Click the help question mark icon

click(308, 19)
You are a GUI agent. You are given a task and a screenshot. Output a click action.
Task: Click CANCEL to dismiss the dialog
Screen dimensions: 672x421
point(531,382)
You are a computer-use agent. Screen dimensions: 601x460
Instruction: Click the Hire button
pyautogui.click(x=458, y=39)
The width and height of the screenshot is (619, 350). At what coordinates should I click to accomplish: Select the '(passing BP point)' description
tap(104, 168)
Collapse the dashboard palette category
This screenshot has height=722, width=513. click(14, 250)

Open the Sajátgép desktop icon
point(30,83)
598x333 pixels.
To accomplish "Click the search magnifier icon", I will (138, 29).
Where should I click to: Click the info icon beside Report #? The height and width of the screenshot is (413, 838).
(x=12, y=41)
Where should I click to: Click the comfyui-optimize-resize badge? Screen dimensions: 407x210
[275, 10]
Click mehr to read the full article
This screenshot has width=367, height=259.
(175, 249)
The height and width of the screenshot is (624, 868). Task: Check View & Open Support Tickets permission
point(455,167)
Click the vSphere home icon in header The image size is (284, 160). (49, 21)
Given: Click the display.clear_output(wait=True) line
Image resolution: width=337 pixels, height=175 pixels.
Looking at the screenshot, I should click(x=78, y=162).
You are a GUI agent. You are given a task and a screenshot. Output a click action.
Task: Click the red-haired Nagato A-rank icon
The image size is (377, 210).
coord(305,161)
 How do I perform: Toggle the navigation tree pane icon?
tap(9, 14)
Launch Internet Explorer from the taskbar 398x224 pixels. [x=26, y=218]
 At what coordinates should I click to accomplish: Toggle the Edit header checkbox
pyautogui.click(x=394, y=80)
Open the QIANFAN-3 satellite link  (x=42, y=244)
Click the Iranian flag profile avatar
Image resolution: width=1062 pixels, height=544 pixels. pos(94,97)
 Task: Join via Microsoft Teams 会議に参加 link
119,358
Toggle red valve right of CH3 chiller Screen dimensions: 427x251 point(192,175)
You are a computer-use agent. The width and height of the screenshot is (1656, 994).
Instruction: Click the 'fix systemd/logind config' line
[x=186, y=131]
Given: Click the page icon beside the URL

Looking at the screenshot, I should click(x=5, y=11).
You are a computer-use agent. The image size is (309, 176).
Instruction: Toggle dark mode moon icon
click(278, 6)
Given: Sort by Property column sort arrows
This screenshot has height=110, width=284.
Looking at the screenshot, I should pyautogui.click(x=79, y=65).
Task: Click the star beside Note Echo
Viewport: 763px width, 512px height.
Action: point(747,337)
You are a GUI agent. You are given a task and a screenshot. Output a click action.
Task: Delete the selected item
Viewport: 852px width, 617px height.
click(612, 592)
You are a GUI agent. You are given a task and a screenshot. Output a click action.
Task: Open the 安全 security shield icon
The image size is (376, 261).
-=-=-
» **Work order**: Print the lines of the entries, exactly, from the one containing "Task: Open the 安全 security shield icon" down to the final line, and leave out all the others.

» **Solution**:
Task: Open the 安全 security shield icon
The image size is (376, 261).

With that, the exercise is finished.